Your goal: After locating the line that holds "Given: Click the Jun label on time axis", copy that line and all that follow it word for word through the end of the data, with no pictures.
───── Information ─────
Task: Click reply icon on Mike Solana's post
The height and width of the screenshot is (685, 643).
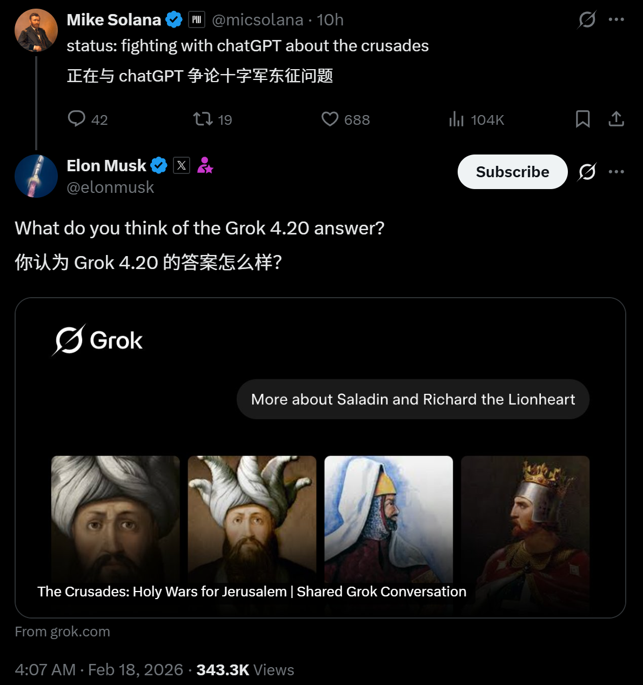Action: [x=77, y=119]
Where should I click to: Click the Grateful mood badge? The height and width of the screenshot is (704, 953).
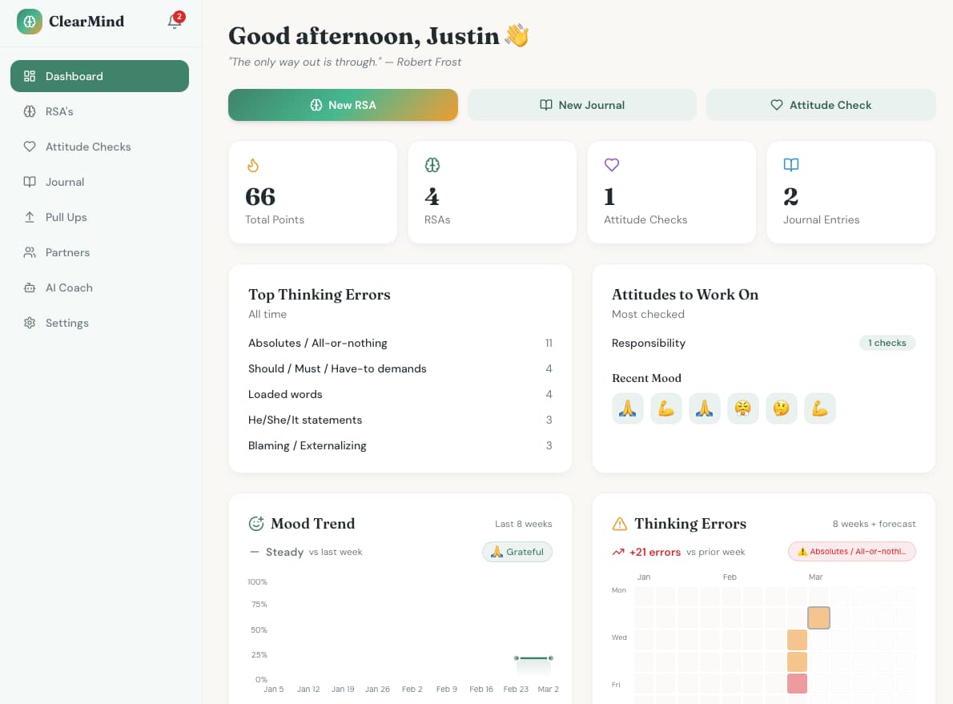coord(517,552)
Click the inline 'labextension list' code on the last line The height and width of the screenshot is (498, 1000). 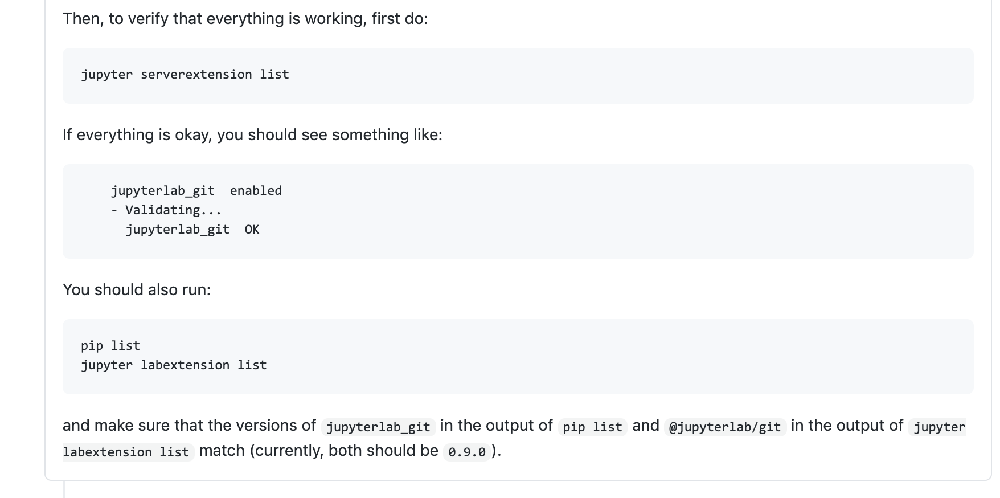click(x=126, y=452)
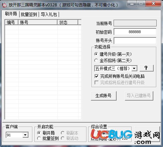Click the 账号 column header
The image size is (163, 147).
(x=38, y=22)
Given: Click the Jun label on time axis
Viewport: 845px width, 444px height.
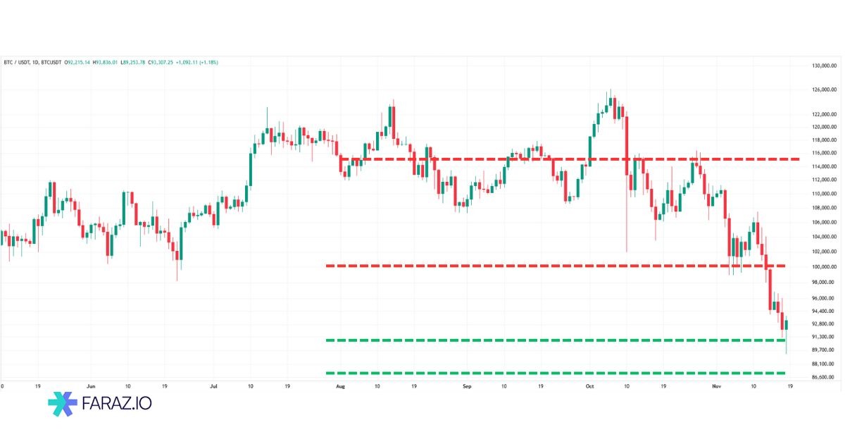Looking at the screenshot, I should (x=90, y=386).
─────
Your response:
Given: Click the Jun label on time axis
Viewport: 845px width, 444px height.
Looking at the screenshot, I should (x=90, y=386).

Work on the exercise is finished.